_EXERCISE AIM_
The entries need to be copied exactly.

━━ DATA IN THIS EXERCISE

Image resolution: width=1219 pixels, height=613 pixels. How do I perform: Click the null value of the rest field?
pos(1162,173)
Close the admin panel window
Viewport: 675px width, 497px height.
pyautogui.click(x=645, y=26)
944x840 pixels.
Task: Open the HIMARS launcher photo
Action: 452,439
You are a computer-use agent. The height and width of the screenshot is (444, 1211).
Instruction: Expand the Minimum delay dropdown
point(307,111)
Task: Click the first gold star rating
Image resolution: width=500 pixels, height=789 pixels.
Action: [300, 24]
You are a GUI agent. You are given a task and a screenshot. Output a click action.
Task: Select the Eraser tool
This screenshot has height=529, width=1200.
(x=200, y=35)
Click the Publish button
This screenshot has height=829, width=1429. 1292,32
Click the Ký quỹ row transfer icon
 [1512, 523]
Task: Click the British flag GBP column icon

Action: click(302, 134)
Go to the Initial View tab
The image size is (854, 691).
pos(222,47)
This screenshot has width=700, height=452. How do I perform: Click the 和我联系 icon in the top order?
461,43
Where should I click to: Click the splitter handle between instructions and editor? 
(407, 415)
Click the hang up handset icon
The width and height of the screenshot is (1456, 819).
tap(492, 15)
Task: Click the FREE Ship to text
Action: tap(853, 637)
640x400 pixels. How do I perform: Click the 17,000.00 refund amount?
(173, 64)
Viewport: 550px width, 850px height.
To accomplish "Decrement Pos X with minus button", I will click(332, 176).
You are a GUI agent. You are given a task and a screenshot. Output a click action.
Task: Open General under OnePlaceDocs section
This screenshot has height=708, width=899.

━━━━

_RESPONSE TO THE TASK_
Image resolution: width=1219 pixels, height=613 pixels. How do I perform: Click the null value of the rest field?
pos(1162,173)
Close the admin panel window
Viewport: 675px width, 497px height.
pyautogui.click(x=645, y=26)
944x840 pixels.
Task: Open the HIMARS launcher photo
Action: 452,439
You are a computer-use agent. The height and width of the screenshot is (444, 1211).
Instruction: Expand the Minimum delay dropdown
point(307,111)
Task: Click the first gold star rating
Image resolution: width=500 pixels, height=789 pixels.
Action: [300, 24]
You are a GUI agent. You are given a task and a screenshot. Output a click action.
Task: Select the Eraser tool
This screenshot has height=529, width=1200.
(x=200, y=35)
Click the Publish button
This screenshot has height=829, width=1429. 1292,32
Click the Ký quỹ row transfer icon
 [1512, 523]
Task: Click the British flag GBP column icon

Action: click(302, 134)
Go to the Initial View tab
The image size is (854, 691).
pos(222,47)
This screenshot has width=700, height=452. How do I perform: Click the 和我联系 icon in the top order?
461,43
Where should I click to: Click the splitter handle between instructions and editor? 
(407, 415)
Click the hang up handset icon
The width and height of the screenshot is (1456, 819).
tap(492, 15)
Task: Click the FREE Ship to text
Action: tap(853, 637)
640x400 pixels. How do I perform: Click the 17,000.00 refund amount?
(173, 64)
Viewport: 550px width, 850px height.
To accomplish "Decrement Pos X with minus button", I will click(332, 176).
You are a GUI agent. You are given a task and a screenshot. Output a click action.
Task: Open General under OnePlaceDocs section
This screenshot has height=708, width=899.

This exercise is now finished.